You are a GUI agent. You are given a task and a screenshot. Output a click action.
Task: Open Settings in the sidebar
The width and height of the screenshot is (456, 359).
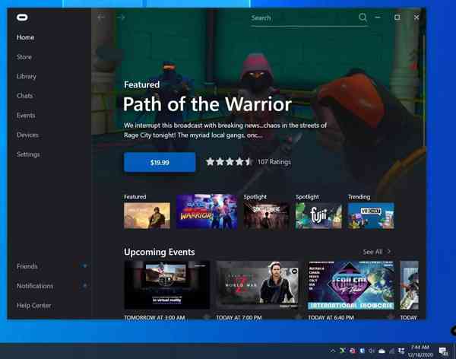point(28,154)
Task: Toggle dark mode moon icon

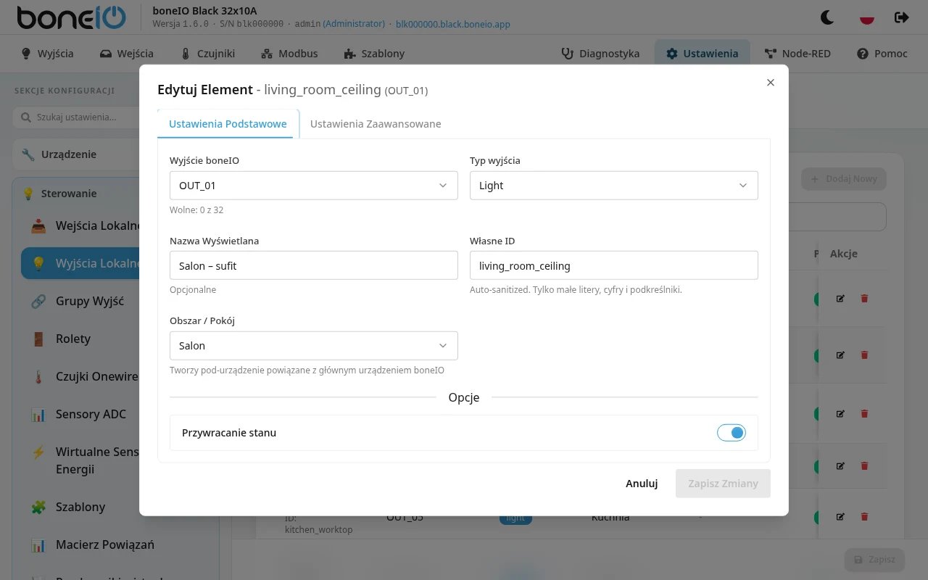Action: (x=827, y=17)
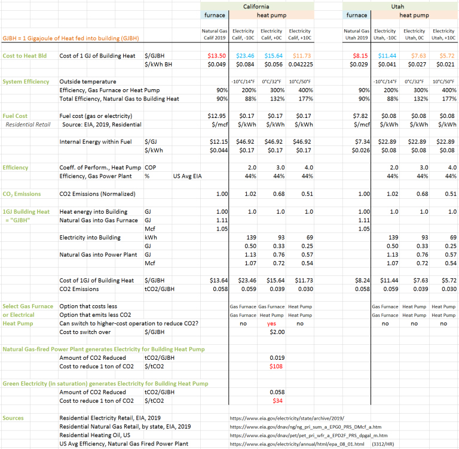
Task: Open the EIA natural gas ng_pri_sum link
Action: click(304, 426)
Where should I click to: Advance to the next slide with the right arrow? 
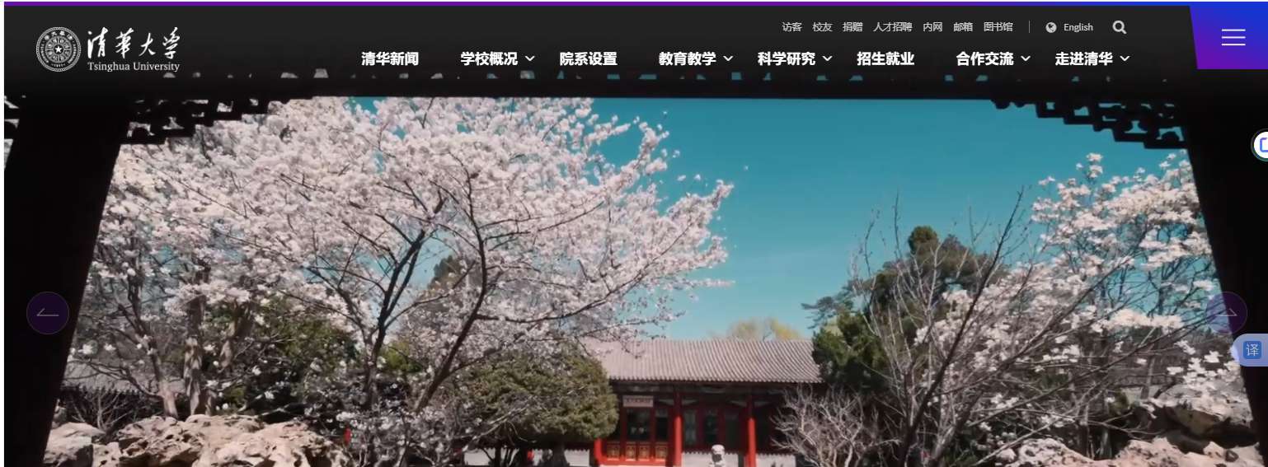click(x=1226, y=313)
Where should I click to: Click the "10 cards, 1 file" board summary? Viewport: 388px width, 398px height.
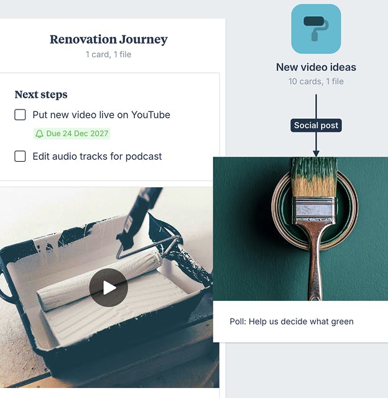pos(316,81)
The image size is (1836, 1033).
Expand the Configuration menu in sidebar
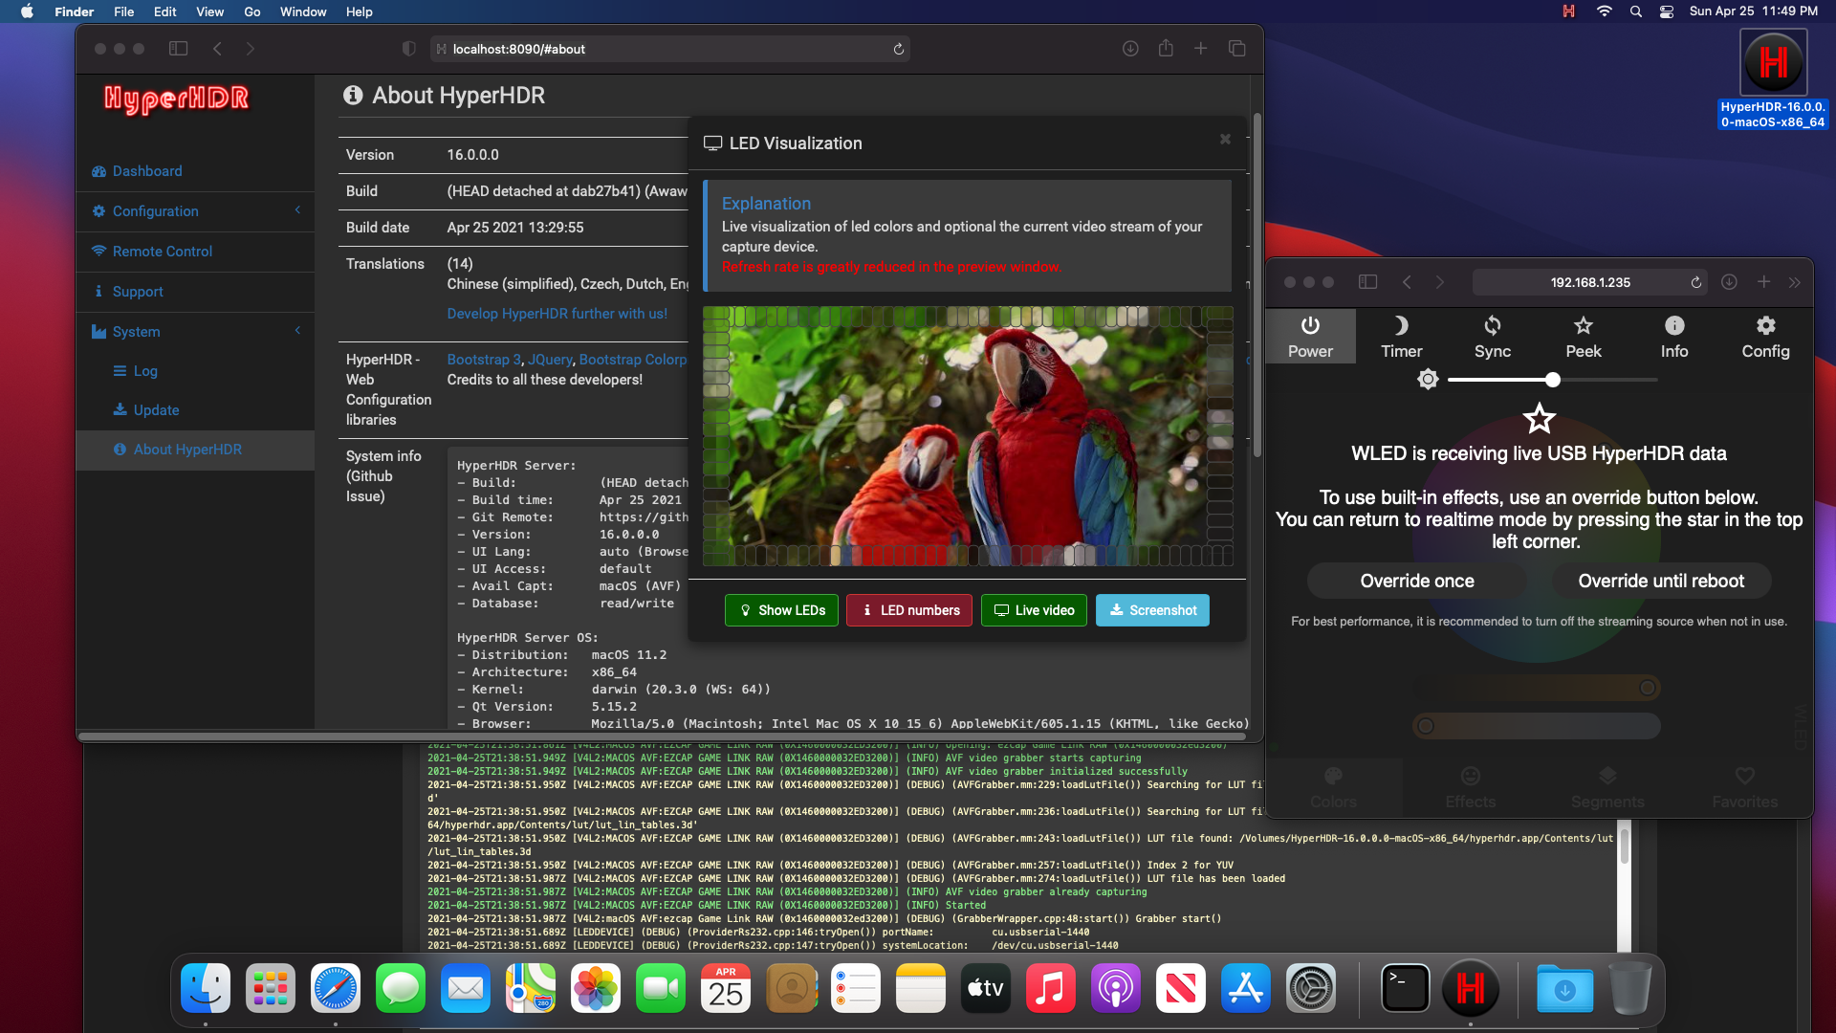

* Task brief: Strip the images and reproduce the remaining records precisely.

* Result of the task:
You are a GUI agent. You are given a task and a screenshot. Output a click action.
Task: Open Settings in the sidebar
The width and height of the screenshot is (456, 359).
point(28,154)
Task: Toggle dark mode moon icon

Action: (x=827, y=17)
Task: Open the EIA natural gas ng_pri_sum link
Action: click(304, 426)
Where should I click to: Advance to the next slide with the right arrow? 
click(x=1226, y=313)
Where should I click to: Click the "10 cards, 1 file" board summary? Viewport: 388px width, 398px height.
pos(316,81)
The image size is (1836, 1033).
Expand the Configuration menu in sidebar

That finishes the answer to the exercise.